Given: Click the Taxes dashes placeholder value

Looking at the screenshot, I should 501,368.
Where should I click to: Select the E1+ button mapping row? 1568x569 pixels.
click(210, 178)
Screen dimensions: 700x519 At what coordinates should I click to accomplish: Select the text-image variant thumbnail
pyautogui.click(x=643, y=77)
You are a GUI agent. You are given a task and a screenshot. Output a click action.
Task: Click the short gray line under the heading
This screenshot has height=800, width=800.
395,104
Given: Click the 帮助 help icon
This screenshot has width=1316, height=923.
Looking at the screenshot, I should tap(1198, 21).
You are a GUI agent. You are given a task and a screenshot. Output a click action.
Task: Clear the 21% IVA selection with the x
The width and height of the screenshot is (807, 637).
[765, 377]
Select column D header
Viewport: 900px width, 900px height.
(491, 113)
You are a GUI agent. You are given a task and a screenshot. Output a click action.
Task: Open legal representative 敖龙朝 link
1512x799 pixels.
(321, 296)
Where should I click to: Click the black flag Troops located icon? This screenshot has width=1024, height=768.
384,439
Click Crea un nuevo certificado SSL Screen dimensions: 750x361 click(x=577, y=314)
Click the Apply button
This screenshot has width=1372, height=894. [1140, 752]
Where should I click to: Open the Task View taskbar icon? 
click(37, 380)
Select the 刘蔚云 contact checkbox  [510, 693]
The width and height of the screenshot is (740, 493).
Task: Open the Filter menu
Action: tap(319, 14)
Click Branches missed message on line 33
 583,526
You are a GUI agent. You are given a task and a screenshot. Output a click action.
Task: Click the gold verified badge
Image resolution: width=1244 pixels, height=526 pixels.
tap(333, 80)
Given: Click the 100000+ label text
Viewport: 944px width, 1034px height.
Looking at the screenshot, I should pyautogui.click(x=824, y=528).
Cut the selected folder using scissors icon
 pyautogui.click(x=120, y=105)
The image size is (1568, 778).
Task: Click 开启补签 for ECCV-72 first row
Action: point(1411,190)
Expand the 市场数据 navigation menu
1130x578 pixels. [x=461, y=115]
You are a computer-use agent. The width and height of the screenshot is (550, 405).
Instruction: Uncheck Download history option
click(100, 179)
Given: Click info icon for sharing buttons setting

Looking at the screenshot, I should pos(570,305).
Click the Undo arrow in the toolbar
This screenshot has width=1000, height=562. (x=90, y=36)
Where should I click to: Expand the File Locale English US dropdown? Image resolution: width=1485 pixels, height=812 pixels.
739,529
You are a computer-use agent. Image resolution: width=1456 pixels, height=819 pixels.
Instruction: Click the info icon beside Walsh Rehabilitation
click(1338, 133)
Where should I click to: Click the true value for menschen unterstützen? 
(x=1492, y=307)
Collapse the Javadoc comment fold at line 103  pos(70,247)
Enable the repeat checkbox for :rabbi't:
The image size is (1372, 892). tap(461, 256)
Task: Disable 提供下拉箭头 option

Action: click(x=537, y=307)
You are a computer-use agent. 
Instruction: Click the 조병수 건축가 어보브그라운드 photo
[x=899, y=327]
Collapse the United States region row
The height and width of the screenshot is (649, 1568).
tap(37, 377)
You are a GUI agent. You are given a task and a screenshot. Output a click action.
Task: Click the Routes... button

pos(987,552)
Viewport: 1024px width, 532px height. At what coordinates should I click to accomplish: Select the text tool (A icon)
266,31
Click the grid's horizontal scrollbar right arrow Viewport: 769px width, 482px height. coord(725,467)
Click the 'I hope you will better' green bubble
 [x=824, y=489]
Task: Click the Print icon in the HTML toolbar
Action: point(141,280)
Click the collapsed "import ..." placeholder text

- [DIRECTIVE] Copy out the data above again word for word, starting at the line that contains "Where should I click to: Select" and ending at the line that contains "Looking at the screenshot, I should tap(1198, 21).".

- [EXERCISE OUTPUT]
Where should I click to: Select the E1+ button mapping row? 1568x569 pixels.
click(210, 178)
Screen dimensions: 700x519 At what coordinates should I click to accomplish: Select the text-image variant thumbnail
pyautogui.click(x=643, y=77)
You are a GUI agent. You are given a task and a screenshot. Output a click action.
Task: Click the short gray line under the heading
This screenshot has height=800, width=800.
395,104
Given: Click the 帮助 help icon
This screenshot has width=1316, height=923.
Looking at the screenshot, I should tap(1198, 21).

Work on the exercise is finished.